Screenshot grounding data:
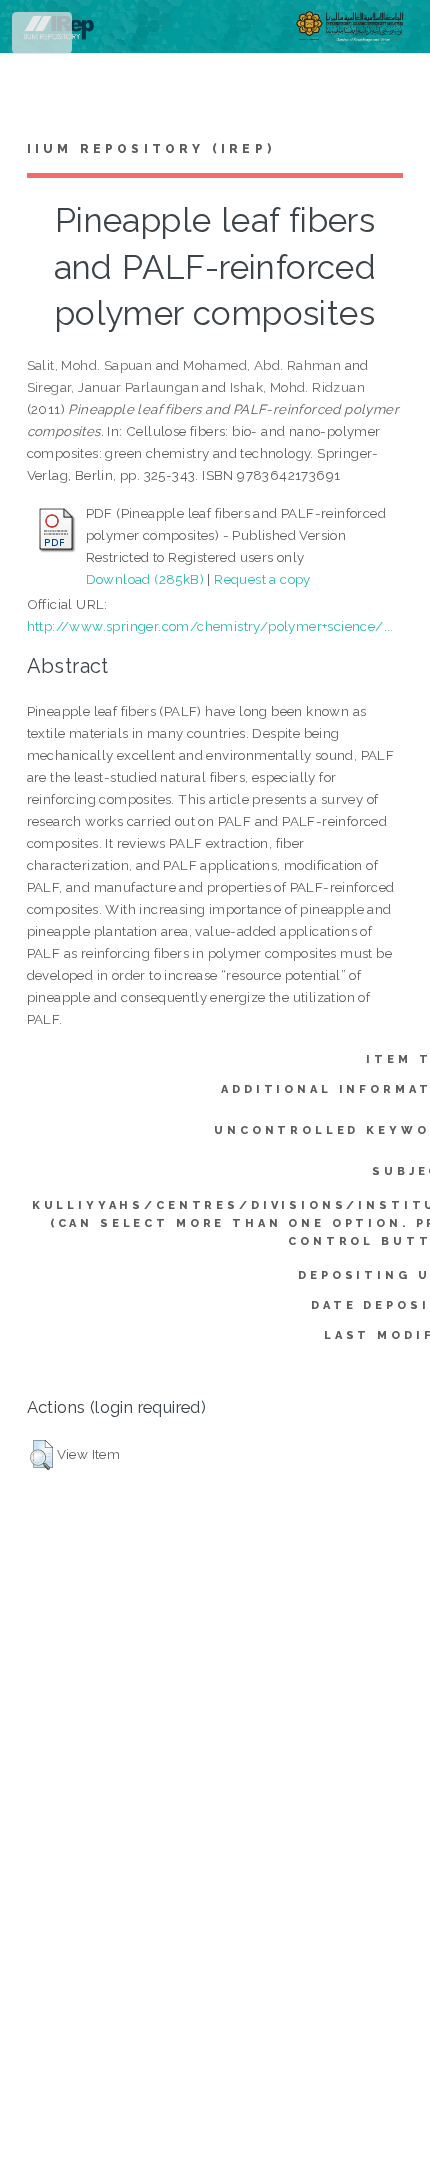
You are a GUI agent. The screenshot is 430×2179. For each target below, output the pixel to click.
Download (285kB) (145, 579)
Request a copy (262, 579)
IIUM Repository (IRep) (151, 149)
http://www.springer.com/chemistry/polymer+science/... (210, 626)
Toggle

▸ DESCRIPTION OF THE TASK: Repeat the preceding records precisely, and leave every picture out of the copy.

▸ SOLUTION FOR THIS EXERCISE:
You are a GUI agent. The screenshot is 430×2179. For each target below, output the pixel to click.
Download (285kB) (145, 579)
Request a copy (262, 579)
IIUM Repository (IRep) (151, 149)
http://www.springer.com/chemistry/polymer+science/... (210, 626)
Toggle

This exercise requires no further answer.